QuestDB Part 2 - High Frequency Finance (again!)

Last time I showed you how to set up a producer/consumer model to build a database of BTCUSD trades using the CoinbasePro WebSocket feed. Now I’ll show you how you can connect to the same database to pull out the data, use some specific timeseries database queries and hopefully show where this type of database is useful by improving some of my old calculations. You should read one of my older blog posts on high frequency finance (here) as I’m going to repeat some of the calculations using more data this time.

Enjoy these types of posts? Then you should sign up for my newsletter.

I ingested just over 24 hours worth of data over the 24th and 25th of July. Completely missed the massive rally though, which is just my luck, that would have been interesting to look at! Oh well.

Julia can connect to the database of the LibPQ.jl package and execute queries using all their functions. This is very handy as we don’t have to worry about database drivers or connection methods, we can just connect and go.

using LibPQ
using DataFrames, DataFramesMeta
using Plots
using Statistics, StatsBase
using CategoricalArrays

Default connection details to the database are used to connect to the database.

conn = LibPQ.Connection("""
             dbname=qdb
             host=127.0.0.1
             password=quest
             port=8812
             user=admin""")

PostgreSQL connection (CONNECTION_OK) with parameters:
  user = admin
  password = ********************
  dbname = qdb
  host = 127.0.0.1
  port = 8812
  client_encoding = UTF8
  options = -c DateStyle=ISO,YMD -c IntervalStyle=iso_8601 -c TimeZone=UTC
  application_name = LibPQ.jl
  sslmode = prefer
  sslcompression = 0
  gssencmode = disable
  krbsrvname = postgres
  target_session_attrs = any

Very easy, Julia just thinks that it is a Postgres database. We can quickly move onto working with the data.

I start with simply getting all the trades out of the database.

@time trades = execute(conn, "SELECT * FROM coinbase_trades") |> DataFrame
dropmissing!(trades);
nrow(trades)

  4.828067 seconds (9.25 M allocations: 335.378 MiB, 1.64% gc time)

210217

It took about 5 seconds to pull 210 thousand rows into the notebook.

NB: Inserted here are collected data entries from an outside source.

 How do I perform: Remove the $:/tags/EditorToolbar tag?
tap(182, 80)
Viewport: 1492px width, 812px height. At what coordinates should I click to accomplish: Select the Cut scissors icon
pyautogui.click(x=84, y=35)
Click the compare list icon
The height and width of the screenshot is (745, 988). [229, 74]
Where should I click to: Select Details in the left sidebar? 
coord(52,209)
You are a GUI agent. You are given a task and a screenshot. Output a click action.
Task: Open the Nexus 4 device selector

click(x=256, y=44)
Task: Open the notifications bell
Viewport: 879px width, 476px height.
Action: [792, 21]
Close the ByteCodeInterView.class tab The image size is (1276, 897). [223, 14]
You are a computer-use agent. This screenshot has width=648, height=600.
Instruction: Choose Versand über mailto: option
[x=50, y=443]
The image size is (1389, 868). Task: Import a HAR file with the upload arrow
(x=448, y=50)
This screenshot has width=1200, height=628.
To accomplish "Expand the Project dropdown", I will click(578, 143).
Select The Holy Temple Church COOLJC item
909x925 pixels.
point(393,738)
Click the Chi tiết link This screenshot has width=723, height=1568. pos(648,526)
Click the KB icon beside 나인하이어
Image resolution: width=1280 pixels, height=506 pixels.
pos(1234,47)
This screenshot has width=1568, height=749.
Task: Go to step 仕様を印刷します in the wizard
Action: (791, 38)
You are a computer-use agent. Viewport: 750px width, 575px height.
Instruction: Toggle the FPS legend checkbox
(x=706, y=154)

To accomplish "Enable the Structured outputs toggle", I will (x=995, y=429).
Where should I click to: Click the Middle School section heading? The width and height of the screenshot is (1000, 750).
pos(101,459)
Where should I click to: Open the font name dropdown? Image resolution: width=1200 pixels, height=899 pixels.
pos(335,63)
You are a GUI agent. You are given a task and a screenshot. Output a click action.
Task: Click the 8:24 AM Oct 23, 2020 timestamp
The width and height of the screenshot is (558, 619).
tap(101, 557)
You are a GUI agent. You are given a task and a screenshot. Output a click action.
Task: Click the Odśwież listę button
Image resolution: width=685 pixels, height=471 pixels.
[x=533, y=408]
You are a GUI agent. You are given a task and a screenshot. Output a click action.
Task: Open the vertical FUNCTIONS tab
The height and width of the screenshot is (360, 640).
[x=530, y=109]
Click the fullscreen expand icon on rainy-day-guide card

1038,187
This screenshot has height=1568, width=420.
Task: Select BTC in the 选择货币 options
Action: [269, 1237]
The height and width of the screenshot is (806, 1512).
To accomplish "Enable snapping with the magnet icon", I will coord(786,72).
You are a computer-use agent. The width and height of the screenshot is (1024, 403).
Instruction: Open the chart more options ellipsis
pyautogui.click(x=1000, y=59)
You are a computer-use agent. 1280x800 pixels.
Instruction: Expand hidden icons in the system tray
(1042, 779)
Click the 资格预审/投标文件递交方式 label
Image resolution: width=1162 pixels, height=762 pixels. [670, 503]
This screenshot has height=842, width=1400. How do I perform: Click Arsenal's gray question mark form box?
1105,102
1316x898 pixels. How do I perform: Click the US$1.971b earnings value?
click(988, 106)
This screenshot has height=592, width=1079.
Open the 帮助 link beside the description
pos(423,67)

plot(trades.timestamp, trades.price, label=:none, fmt=:png)

png

Like I said in my last post, I missed the sudden rally on Sunday 25th which was a bit unlucky. Side note, Plots.jl does struggle with formatting the x axis with a timeseries plot.

Now to move onto updating my previous graphs with this new dataset.

Order Sign Correlation

The correlation between buys and sells follows a power law. Last time, I only had 1000 trades to work after pulling them using the REST API. Now I’ve got 200x more, which should improve the uncertainty around the previous values.

ac = autocor(trades.side)
acplot = plot(1:length(ac), ac, seriestype=:scatter, label = :none, xlab="Lag", ylab = "Correlation")
aclogplot = plot(log.(1:length(ac)), log.(ac), seriestype=:scatter, label=:none, xlab= "log(Lag)", ylab="log(Correlation)")
plot(acplot, aclogplot, fmt=:png)

png

In the log-log plot we can see a nice straight line which we fit a linear model on.

using GLM

sideModel = lm(@formula(log(AC) ~ log(Lag)), DataFrame(AC=ac, Lag=1:length(ac)))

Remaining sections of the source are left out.